[PATCH] D52177: [InstCombine] Fold ~A - Min/Max(~A, O) -> Max/Min(A, ~O) - A

Mon Oct 15 07:28:58 PDT 2018

spatel added a comment.

In https://reviews.llvm.org/D52177#1262757, @dmgreen wrote:

> Um, in terms of fixes, I guess our alternatives are make this instcombine dependant on the target, or try to undo it somehow in the backend. My understanding is that the first option is not generally done in instcombine. Can someone give me some history there?
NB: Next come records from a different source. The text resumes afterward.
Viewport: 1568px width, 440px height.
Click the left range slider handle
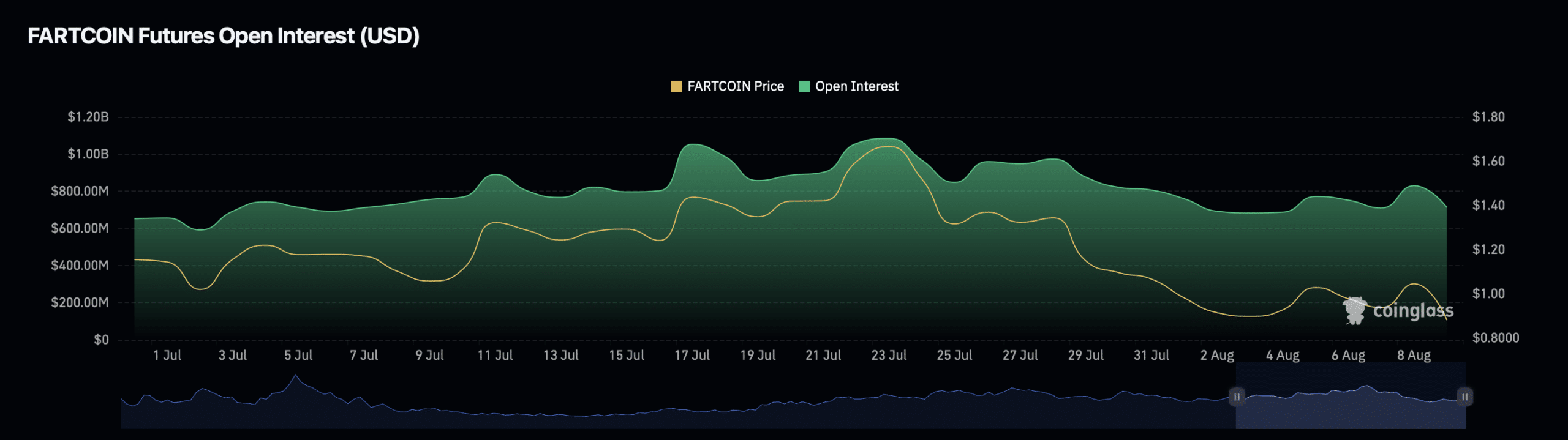tap(1237, 397)
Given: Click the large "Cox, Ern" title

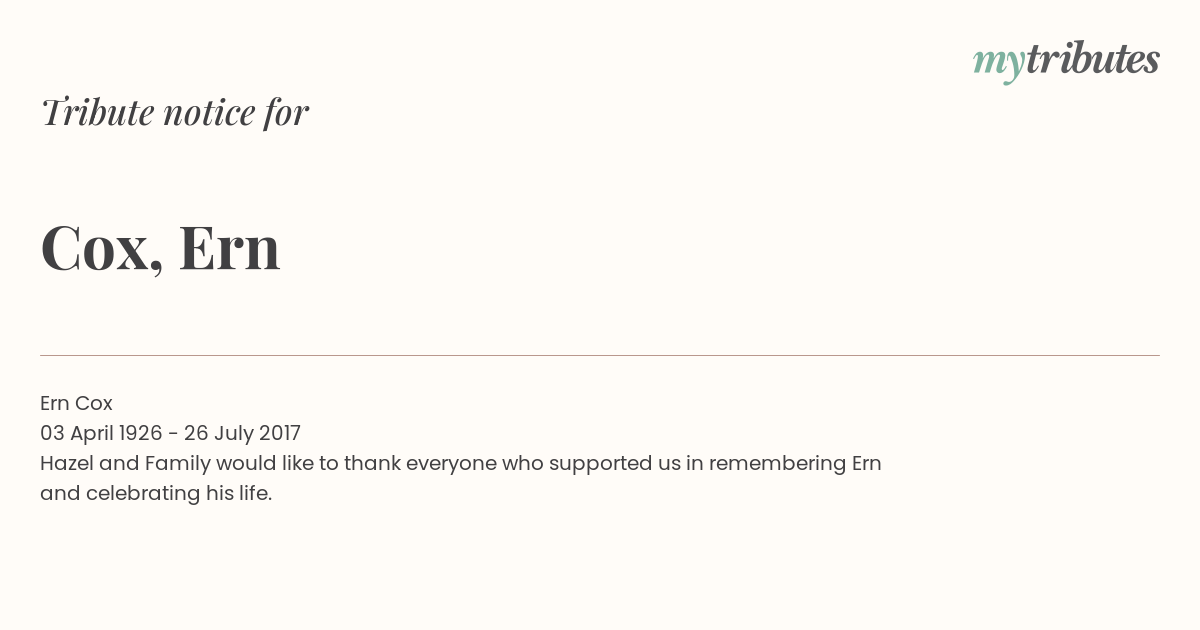Looking at the screenshot, I should tap(160, 248).
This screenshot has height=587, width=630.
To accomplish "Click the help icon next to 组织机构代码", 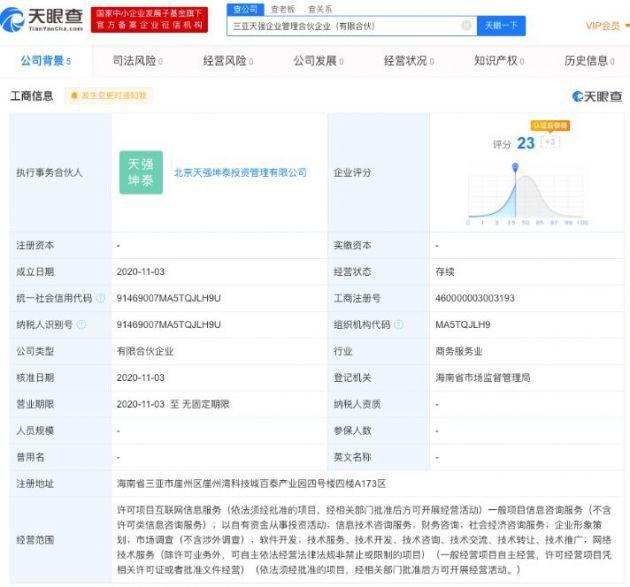I will tap(400, 325).
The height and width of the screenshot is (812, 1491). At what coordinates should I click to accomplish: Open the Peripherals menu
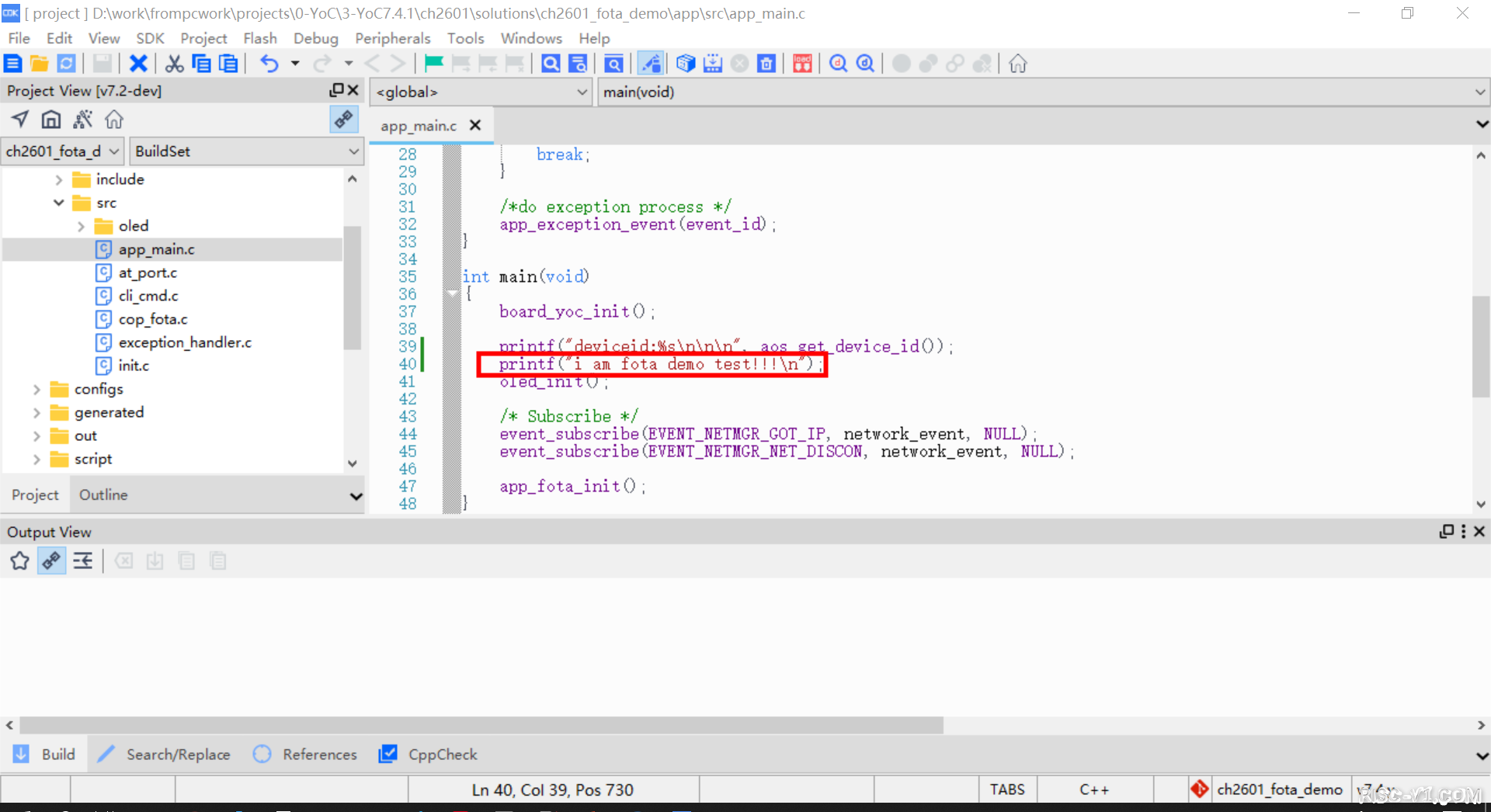pyautogui.click(x=392, y=38)
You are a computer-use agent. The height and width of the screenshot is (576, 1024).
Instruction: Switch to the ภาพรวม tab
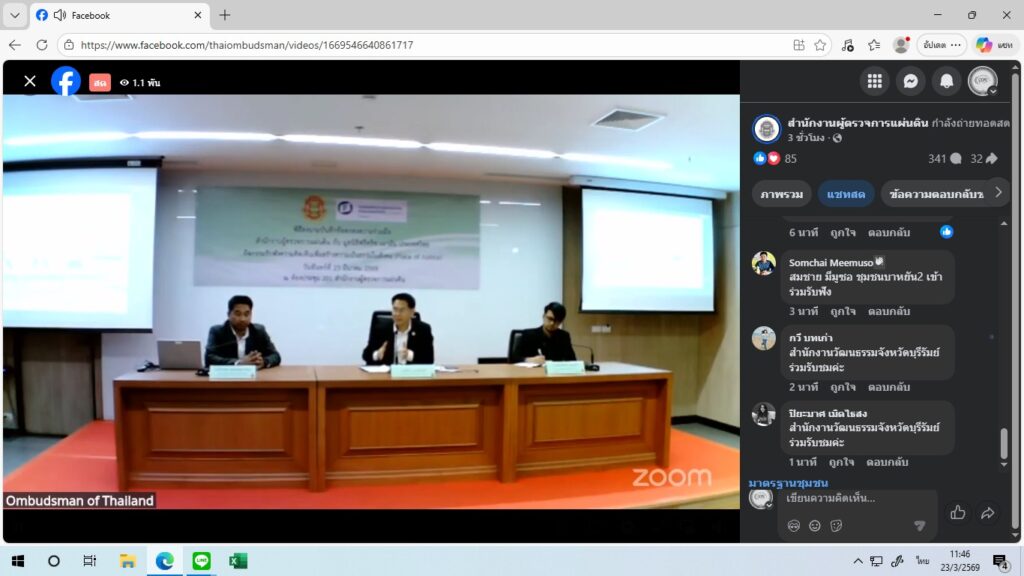click(782, 193)
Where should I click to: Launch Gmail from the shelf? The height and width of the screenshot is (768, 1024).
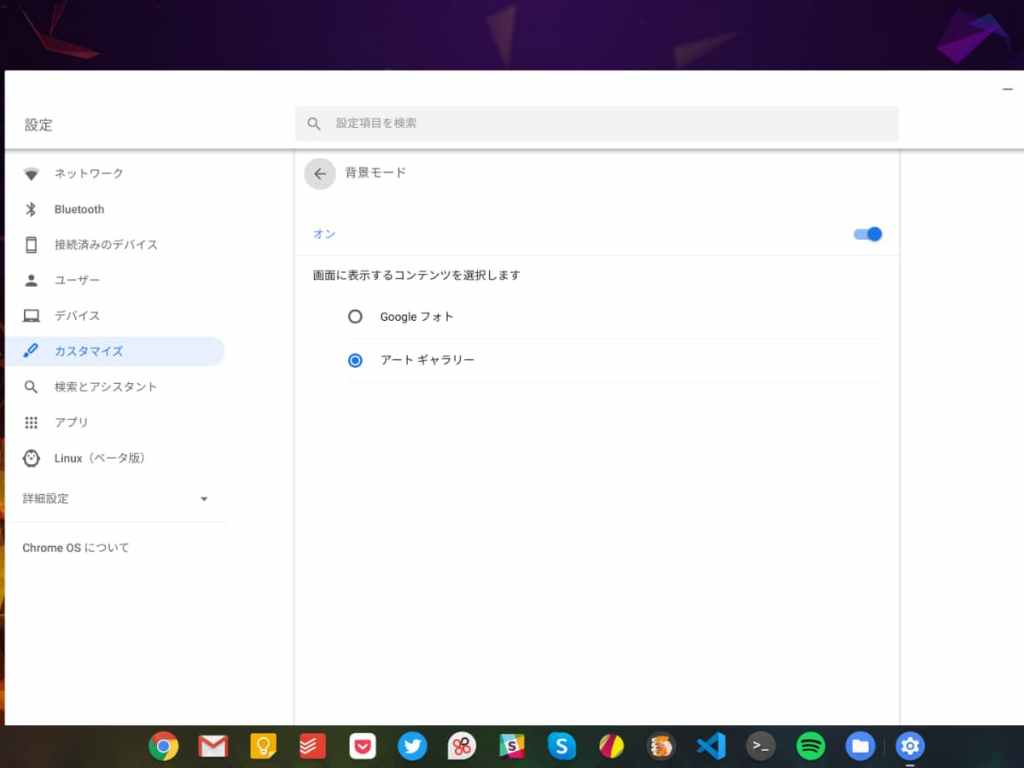[x=213, y=746]
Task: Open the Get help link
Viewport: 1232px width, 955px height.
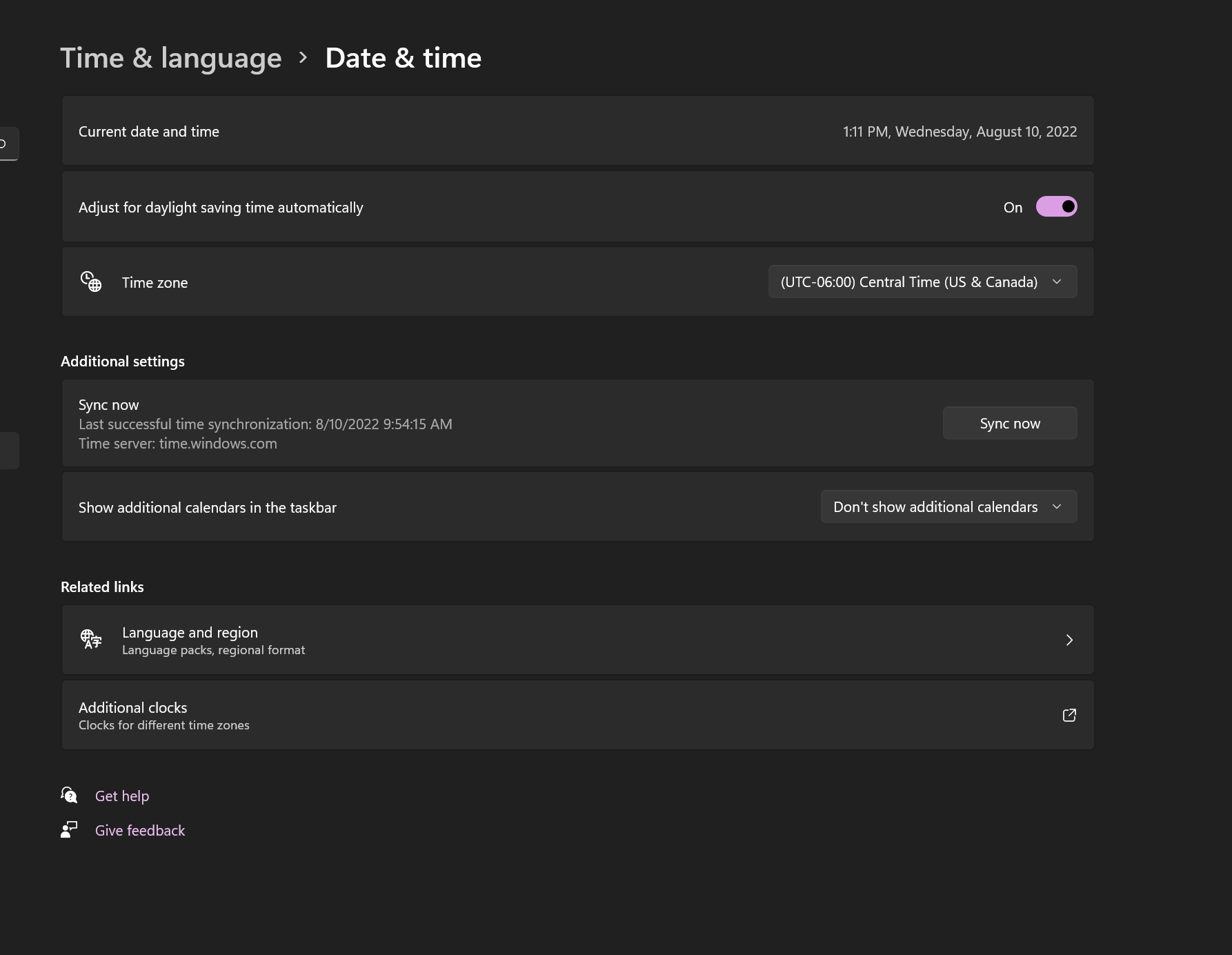Action: (x=122, y=796)
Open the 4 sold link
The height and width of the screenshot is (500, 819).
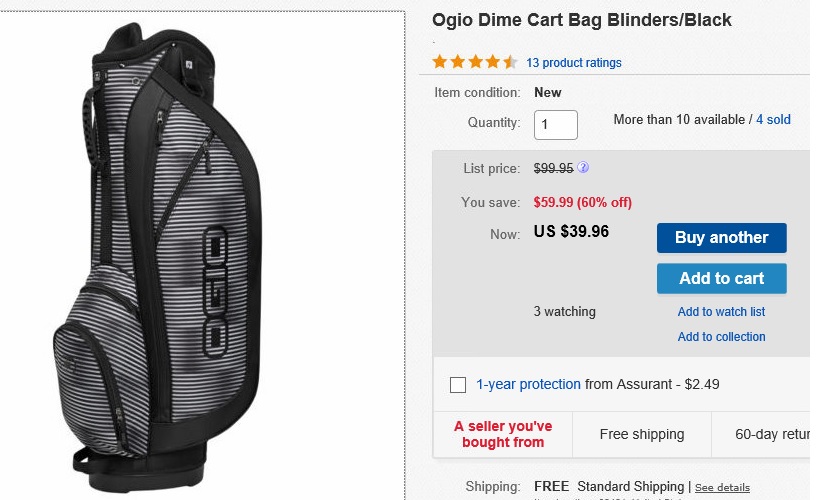point(773,120)
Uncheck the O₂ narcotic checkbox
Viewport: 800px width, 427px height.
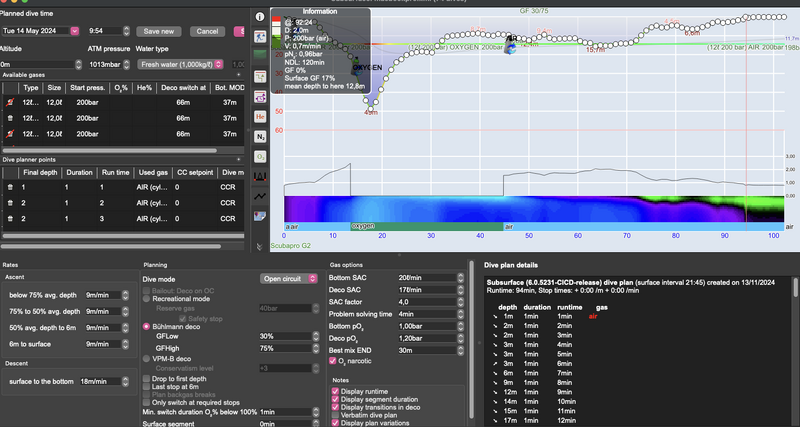(335, 360)
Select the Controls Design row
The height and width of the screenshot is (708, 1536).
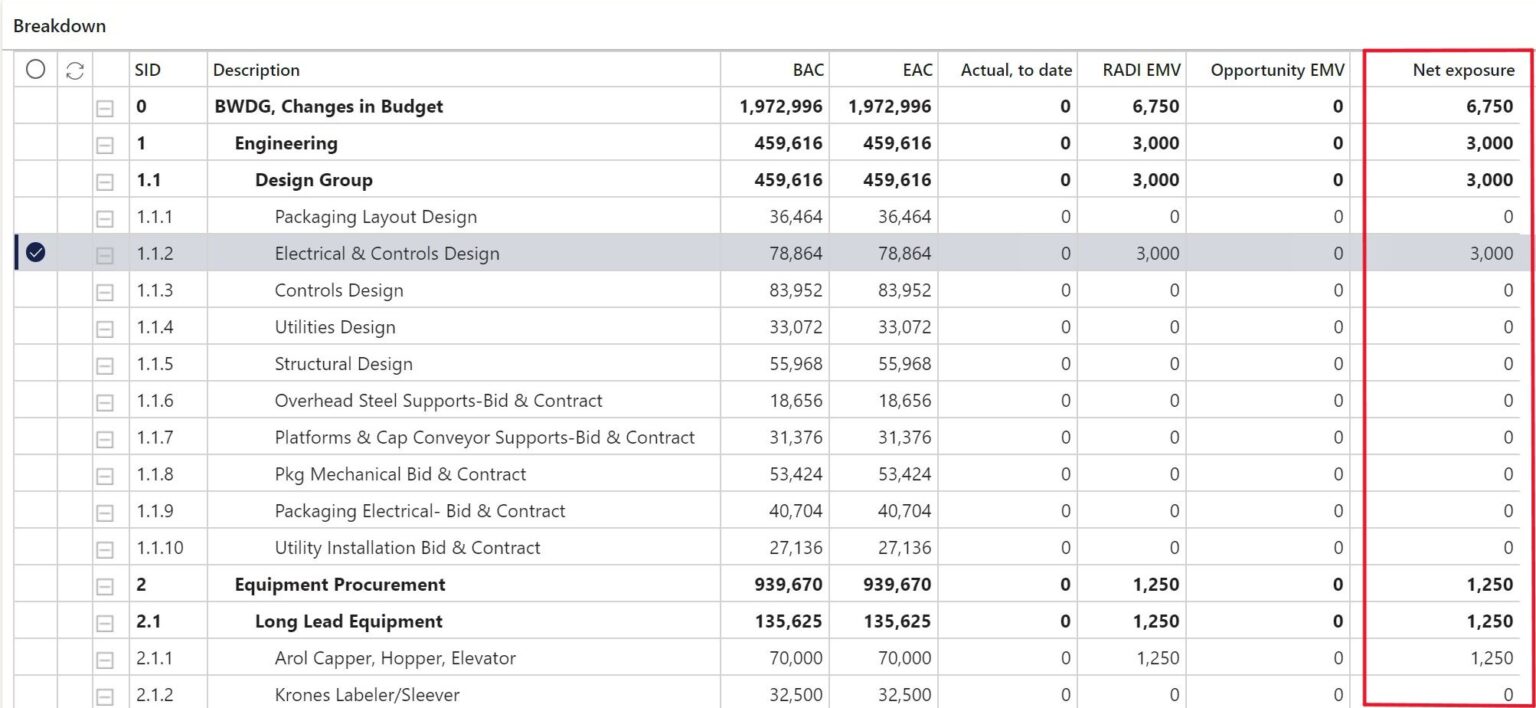click(x=339, y=291)
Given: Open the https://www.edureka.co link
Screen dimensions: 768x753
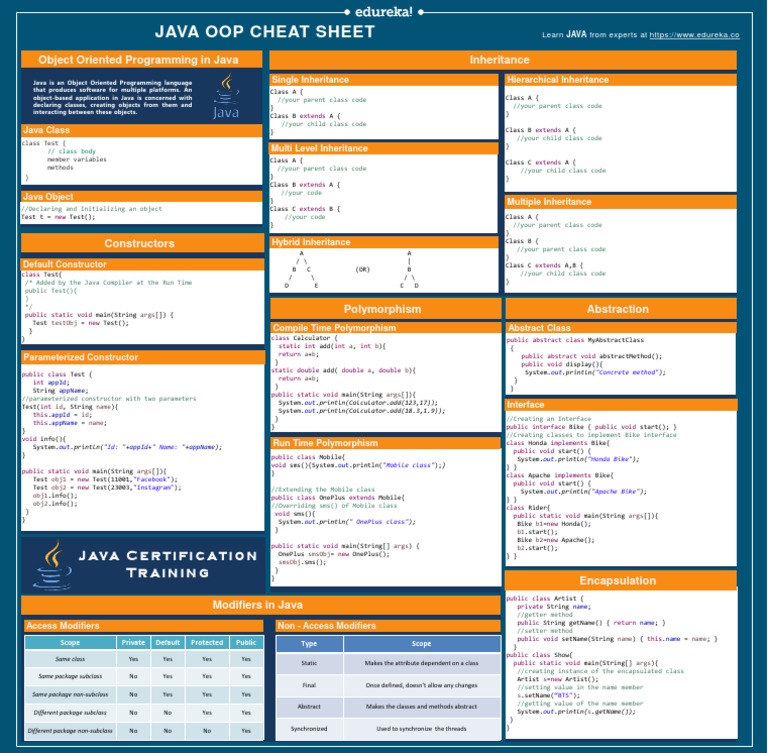Looking at the screenshot, I should click(x=694, y=35).
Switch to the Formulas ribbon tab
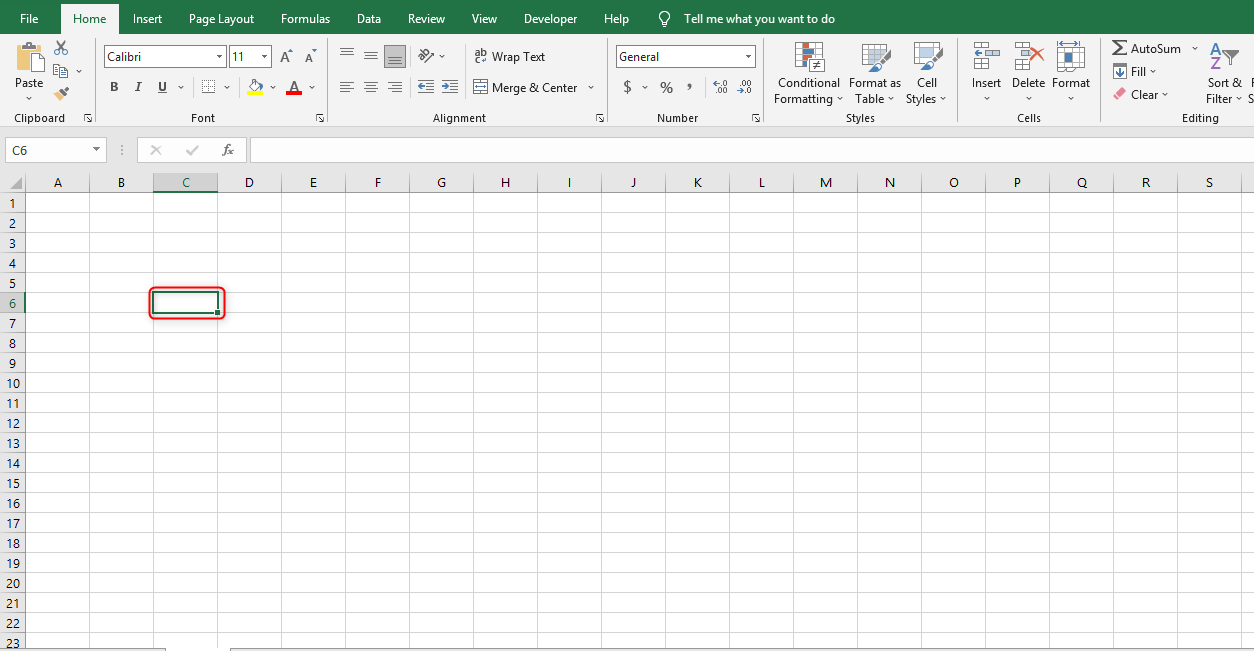 pyautogui.click(x=305, y=18)
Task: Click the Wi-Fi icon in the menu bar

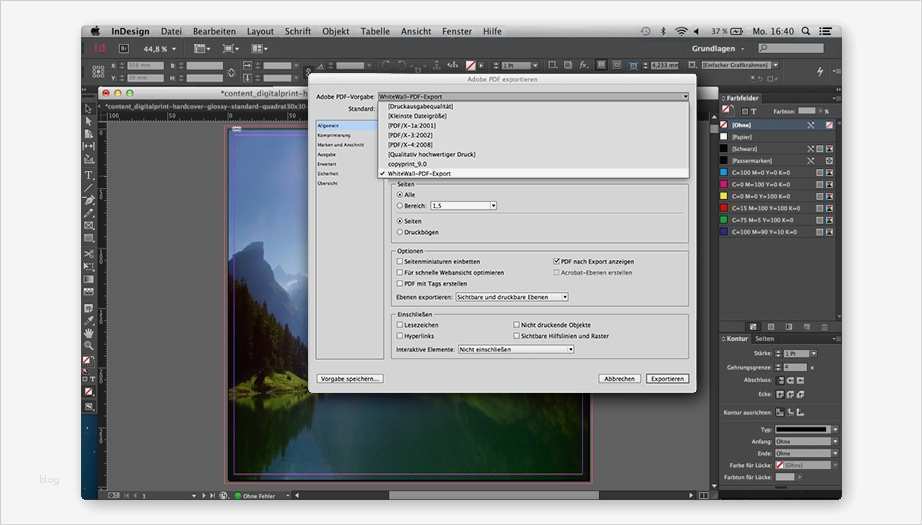Action: click(x=681, y=32)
Was it something that was decided as a rule, or just something that never came up. (I guess also in this case, not supporting this fold because it happens to cause the extra subs in a random test isn't a great reason to not do it).

Instcombine is an early IR canonicalization pass. Its purpose is to reduce logically equivalent IR sequences to some common form (usually minimal instruction count). Often, the canonical/minimal IR form also happens to be the maximal perf form for a target, but there's no guarantee on that. It's the backend's job to transform the code for better perf based on target capabilities. So as long as this patch reduced the IR correctly, I don't think it's at fault (although we sometimes temporarily revert to avoid regressions while we fix the later passes). As always, consider an alternate scenario where the benchmark source was already in the logically equivalent form that this patch created. The perf problem already exists for that hypothetical benchmark independent of this patch, so we have to deal with the perf problem some other way.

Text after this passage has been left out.